Abstract

Learners and physicians are expected to practice as health advocates in Canadian contexts, but they rarely feel competent to practice this critical role when they complete their training. This is in part because advocacy is seen as "going above and beyond" routine practice and pushing the boundaries of systems that are resistant to change. Medical learning contexts are rife with barriers to learning about and practicing advocacy, and there is now a need to understand how contexts impact advocacy. Using constructivist grounded theory study, we generated data through individual and group interviews with medical learners to explore the barriers and facilitators to advocacy in a variety of learning/practice contexts. We used purposeful and theoretical sampling to ensure that diverse learning contexts and learners who had different views on advocacy were represented.

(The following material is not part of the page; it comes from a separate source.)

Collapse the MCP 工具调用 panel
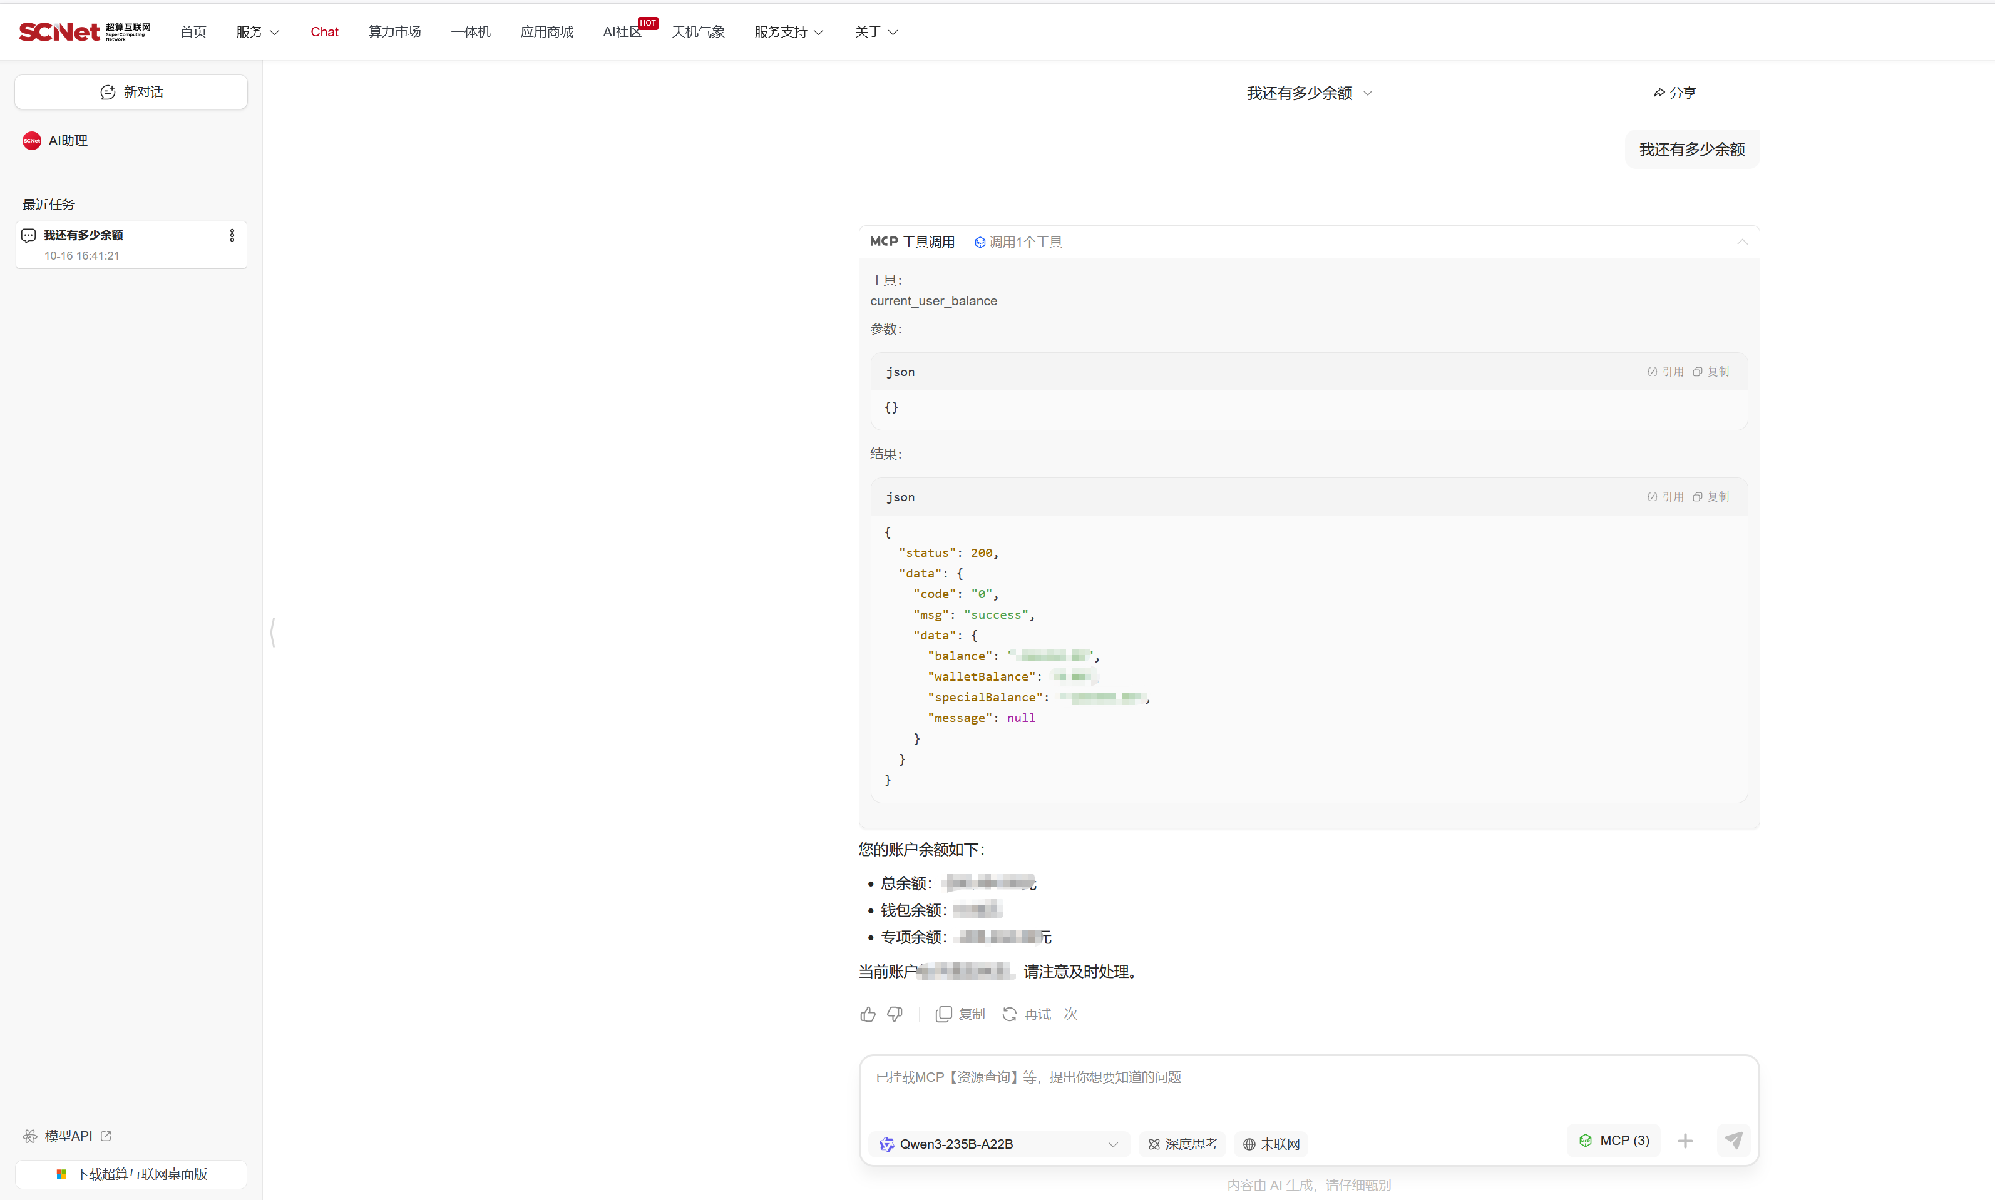1742,242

We constructed a theoretical model to understand advocacy decision-making through cycles of initial, focused and theoretical coding, using constant comparative analysis. Learners' thinking about health advocacy was framed by their own unique knowledge and beliefs, as well as their institutional and organisational contexts. With these influences in mind, learners made decisions about when to advocate within a local decision-making context, guided by affordances and barriers to advocacy involved in their perceptions of the patient, their own social position, resources available and social norms. This framework highlights critical aspects of context that influence learners' ability to learn about and practice as health advocates. If we are to adequately prepare learners for this important work, we must address aspects of their learning and practice contexts that make this work daunting, and we offer learners the tools required to intervene in contexts that do not support their efforts.